Der estnische Geheimdienstler Eston Kohver ist wieder frei
Spione wurden wie im kalten Krieg auf einer Brücke übergeben.

Es war eine Szene wie in Zeiten des Kalten Krieges: Mitten auf der Brücke über dem estnisch-russischen Grenzfluss Piusa fand am Samstag ein Agentenaustausch statt. Aus dem russischen Gefängnis wechselte der estnische Inlandsgeheimdienstler Eston Kohver nach Estland, aus estnischer Haft wurde Alexej Dressen entlassen, ehemals aus demselben Dienst, der in Estland wegen Spionage für Russland verurteilt worden war.

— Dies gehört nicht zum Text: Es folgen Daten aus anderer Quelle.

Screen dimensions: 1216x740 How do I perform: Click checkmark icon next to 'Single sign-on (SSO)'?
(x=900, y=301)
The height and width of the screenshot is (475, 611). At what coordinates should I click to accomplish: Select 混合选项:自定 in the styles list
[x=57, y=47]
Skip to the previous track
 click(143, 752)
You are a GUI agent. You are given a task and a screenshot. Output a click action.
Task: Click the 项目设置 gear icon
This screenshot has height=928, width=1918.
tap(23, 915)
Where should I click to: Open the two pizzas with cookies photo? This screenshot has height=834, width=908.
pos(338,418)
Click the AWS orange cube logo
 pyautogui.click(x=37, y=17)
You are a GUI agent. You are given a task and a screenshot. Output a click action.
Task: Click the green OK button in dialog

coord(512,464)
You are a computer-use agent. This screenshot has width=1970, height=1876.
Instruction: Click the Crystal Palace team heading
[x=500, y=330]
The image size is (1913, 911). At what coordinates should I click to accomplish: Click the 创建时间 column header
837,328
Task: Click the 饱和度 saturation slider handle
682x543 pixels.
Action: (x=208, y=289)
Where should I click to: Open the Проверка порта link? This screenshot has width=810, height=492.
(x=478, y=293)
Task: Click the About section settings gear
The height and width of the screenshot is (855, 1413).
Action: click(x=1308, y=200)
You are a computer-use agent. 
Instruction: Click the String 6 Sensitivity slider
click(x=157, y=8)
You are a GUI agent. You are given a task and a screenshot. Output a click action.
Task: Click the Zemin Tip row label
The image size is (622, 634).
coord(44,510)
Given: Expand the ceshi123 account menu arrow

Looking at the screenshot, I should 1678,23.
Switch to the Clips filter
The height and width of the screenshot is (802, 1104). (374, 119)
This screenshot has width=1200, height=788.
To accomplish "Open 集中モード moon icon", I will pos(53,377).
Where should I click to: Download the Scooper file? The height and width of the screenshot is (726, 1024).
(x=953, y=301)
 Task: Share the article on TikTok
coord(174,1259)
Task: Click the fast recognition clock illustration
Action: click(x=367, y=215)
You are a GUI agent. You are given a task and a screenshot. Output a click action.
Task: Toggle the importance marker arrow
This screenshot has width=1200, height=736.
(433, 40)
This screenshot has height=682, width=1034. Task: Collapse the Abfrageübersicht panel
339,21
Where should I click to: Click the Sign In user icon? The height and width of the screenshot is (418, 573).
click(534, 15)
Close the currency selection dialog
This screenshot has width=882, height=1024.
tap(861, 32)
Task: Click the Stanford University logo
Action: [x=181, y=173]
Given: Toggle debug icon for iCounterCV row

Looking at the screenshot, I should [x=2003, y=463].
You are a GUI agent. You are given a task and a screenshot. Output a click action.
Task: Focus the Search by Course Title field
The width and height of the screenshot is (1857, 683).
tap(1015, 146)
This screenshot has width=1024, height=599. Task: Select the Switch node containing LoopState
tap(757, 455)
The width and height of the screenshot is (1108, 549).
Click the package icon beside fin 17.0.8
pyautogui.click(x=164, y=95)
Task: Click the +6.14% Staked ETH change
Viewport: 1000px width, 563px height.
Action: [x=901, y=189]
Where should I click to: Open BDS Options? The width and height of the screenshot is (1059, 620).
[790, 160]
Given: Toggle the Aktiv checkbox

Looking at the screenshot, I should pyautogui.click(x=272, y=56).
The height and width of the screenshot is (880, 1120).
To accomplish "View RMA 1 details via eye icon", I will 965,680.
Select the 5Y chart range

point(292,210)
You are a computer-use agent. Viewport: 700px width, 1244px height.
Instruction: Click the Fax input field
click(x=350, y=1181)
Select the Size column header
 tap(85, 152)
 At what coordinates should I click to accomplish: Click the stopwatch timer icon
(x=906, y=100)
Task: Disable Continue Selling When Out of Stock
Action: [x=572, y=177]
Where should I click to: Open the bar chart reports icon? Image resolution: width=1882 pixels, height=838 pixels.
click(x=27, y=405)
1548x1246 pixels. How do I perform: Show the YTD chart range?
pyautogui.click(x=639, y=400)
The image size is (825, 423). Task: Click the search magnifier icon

Die Freilassung Kovhers wurde von Estland, der EU und der NATO seit über einem Jahr gefordert – Anfang September 2014 war er von Beamten des russischen Geheimdiests FSB festgehalten und verhaftet worden (der KURIER berichtete).

Tallin sprach von einer Verschleppung auf estnischem Territorium, Moskau von einer Festnahme auf russischem Gebiet. Im August wurde Kohver wegen Schmuggels, Spionage, illegalem Grenzübertritt und Waffenbesitz in der westrussischen Stadt Pskov zu 15 Jahren Haft verurteilt.

Das Verhältnis beider Länder ist vor allem durch die Ukraine-Krise und die folgenden russischen Verletzungen des Luftraums und der Hoheitsgewässer Estlands angespannt. Es gibt gegenseitige Wirtschaftsembargen.

"Ich kann sagen, dass lange Verhandlungen vorausgegangen waren", sagte der estnische Innenminister Hanno Pevkur nach Kohvers Freilassung. Ansonsten gab der Minister zusammen mit dem 44-jährigen Kohver auf einer Pressekonferenz keine Details mehr von sich. Eine Intervention eines Drittlands soll es nicht gegeben haben.

Zeitplan

Doch sowohl Festnahme wie Freilassung werden mit wichtigen internationalen Terminen in Verbindung gebracht. Die Verhaftung oder Verschleppung geschah zwei Tage nach der Beistandsrede von US-Präsident Barack Obama in Tallin: "Estland wird niemals allein dastehen", versprach er damals. Und Kohvers Freilasung wurde nun pünktlich vor dem Treffen heute, Montag, zwischen Obama und dem Kremlchef Putin freigelassen. Putin will dies wohl als Geste der Großzügigkeit verstanden wissen. Die russischen Medien feierten die Freilassung "ihres" Spions als Erfolg. Der 47-jährige Alexej Dressen wurde 2012 in Estland wegen Hochverrats zu 16 Jahren Gefängnis verurteilt.